● Aim
Copy the stretch of rows from the line containing "Given: Open the Server type POP dropdown" through the end of the rows, reproducing them exactly.

● Entries
··········

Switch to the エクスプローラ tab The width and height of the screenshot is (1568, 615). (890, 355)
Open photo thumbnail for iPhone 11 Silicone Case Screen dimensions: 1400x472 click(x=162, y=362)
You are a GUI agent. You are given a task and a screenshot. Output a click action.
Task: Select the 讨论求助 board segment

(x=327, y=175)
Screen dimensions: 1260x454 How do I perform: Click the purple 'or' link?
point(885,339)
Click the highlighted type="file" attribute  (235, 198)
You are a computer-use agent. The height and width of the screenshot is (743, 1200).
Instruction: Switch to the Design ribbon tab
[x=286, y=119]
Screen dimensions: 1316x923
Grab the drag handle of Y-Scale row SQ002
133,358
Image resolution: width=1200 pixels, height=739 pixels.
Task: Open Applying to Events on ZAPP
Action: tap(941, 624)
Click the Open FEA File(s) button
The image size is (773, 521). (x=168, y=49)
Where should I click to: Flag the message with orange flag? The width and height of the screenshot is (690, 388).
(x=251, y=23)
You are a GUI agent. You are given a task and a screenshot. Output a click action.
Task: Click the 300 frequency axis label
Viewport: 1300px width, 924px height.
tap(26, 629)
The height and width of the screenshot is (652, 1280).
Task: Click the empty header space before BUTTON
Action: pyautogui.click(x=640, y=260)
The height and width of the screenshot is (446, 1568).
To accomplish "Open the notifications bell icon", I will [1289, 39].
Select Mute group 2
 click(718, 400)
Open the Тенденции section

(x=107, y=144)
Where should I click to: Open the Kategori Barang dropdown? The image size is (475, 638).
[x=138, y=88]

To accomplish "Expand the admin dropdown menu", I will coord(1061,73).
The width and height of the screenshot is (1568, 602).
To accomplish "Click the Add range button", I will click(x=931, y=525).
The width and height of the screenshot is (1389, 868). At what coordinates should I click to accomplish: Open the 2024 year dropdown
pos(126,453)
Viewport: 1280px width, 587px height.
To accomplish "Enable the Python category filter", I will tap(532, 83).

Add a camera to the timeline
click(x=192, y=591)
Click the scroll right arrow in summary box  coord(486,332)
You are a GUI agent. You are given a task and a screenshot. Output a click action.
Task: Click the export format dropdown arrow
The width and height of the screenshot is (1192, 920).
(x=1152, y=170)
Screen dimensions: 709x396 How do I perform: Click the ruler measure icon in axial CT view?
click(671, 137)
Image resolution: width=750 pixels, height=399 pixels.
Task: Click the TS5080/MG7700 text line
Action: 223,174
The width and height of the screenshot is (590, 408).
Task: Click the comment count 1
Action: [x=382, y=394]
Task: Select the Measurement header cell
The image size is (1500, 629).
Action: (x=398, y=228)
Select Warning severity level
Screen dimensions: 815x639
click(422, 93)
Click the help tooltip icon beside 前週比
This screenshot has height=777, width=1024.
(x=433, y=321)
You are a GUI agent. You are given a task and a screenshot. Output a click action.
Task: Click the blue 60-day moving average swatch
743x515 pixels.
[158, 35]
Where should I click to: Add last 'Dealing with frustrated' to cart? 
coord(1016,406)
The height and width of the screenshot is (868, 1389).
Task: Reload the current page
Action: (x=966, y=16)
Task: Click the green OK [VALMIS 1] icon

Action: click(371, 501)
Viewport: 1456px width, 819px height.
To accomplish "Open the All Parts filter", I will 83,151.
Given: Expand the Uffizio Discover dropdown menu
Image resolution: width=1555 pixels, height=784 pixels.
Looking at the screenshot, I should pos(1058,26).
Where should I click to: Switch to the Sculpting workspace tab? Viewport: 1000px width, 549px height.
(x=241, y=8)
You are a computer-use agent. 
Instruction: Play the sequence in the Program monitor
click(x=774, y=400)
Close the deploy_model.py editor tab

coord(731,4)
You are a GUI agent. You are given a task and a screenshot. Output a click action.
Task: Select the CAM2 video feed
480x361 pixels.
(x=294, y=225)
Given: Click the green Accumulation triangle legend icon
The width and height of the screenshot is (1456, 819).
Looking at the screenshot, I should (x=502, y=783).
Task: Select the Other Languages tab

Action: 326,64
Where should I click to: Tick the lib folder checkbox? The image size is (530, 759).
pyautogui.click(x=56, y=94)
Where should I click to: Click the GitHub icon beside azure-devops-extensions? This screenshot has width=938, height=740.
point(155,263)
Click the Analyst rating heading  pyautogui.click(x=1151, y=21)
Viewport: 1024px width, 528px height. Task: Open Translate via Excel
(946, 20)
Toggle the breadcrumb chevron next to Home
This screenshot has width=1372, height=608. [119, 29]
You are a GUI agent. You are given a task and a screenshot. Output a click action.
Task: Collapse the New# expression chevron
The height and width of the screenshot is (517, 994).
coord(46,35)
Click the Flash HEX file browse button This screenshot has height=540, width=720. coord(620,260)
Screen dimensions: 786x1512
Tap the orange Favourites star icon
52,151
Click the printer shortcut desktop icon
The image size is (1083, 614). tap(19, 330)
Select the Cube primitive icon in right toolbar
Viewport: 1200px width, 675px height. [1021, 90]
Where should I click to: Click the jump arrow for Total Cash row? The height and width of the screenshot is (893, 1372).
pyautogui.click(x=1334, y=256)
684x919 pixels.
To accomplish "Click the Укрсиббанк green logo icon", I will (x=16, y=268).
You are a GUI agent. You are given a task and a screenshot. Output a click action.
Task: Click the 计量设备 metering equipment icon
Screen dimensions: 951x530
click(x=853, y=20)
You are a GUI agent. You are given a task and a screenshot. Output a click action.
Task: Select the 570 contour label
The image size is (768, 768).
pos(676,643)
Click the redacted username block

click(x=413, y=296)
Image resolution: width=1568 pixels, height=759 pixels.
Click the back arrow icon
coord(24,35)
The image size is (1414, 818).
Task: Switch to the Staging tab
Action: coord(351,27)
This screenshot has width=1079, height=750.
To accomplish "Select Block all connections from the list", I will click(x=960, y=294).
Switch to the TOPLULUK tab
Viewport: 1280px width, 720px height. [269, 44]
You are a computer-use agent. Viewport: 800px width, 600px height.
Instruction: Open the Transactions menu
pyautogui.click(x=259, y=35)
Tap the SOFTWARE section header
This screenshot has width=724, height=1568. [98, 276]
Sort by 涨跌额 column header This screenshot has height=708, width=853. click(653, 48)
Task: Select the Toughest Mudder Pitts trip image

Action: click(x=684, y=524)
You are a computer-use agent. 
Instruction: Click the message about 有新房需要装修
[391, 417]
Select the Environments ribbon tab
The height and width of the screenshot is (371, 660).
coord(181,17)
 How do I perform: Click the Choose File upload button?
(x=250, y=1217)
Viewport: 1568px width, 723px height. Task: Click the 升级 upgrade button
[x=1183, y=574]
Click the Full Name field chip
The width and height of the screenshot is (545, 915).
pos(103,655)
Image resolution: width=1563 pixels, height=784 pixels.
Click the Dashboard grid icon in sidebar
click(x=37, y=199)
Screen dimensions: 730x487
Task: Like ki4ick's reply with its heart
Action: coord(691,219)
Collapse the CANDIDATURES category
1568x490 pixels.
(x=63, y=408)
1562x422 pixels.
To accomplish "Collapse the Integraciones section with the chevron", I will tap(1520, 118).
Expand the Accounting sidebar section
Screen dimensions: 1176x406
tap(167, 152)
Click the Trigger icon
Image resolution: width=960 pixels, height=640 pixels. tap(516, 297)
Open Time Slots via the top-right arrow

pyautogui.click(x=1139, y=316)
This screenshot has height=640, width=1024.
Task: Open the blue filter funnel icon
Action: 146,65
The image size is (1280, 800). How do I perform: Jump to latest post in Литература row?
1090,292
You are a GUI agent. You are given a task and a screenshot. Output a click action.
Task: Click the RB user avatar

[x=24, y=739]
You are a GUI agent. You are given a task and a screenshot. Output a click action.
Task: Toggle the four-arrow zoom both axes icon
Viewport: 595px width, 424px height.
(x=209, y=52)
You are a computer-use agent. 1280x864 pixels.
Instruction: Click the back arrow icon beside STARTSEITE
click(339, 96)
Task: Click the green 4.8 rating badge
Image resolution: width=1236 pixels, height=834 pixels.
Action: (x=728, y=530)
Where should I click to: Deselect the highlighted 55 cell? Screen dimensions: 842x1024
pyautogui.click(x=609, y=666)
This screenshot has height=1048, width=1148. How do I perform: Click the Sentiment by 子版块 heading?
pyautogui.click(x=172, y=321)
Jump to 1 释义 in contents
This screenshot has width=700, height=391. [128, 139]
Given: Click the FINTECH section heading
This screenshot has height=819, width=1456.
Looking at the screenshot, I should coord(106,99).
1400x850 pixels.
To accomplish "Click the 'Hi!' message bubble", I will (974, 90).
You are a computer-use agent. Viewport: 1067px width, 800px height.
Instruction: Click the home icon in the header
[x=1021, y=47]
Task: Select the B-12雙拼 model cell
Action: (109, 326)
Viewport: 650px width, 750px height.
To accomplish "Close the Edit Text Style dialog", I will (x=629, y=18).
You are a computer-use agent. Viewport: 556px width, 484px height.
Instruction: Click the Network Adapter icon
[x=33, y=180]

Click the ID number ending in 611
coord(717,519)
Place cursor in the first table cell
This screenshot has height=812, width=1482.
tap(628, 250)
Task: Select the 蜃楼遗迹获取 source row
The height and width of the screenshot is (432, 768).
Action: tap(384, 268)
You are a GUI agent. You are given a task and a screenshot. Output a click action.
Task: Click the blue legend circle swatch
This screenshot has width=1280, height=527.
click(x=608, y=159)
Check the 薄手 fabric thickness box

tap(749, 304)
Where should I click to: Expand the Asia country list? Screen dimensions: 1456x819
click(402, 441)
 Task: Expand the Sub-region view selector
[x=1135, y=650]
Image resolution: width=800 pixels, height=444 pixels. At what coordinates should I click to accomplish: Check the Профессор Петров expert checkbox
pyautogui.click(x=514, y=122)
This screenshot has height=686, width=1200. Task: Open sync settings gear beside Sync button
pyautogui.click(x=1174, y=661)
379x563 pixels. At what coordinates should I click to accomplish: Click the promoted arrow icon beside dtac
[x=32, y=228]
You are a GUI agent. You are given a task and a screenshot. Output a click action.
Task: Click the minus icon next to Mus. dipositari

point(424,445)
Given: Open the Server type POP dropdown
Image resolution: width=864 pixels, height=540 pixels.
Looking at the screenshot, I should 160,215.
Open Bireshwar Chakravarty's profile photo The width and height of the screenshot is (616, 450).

··········

● Solution for this task
Given: Open the Server type POP dropdown
Image resolution: width=864 pixels, height=540 pixels.
Looking at the screenshot, I should 160,215.
Open Bireshwar Chakravarty's profile photo The width and height of the screenshot is (616, 450).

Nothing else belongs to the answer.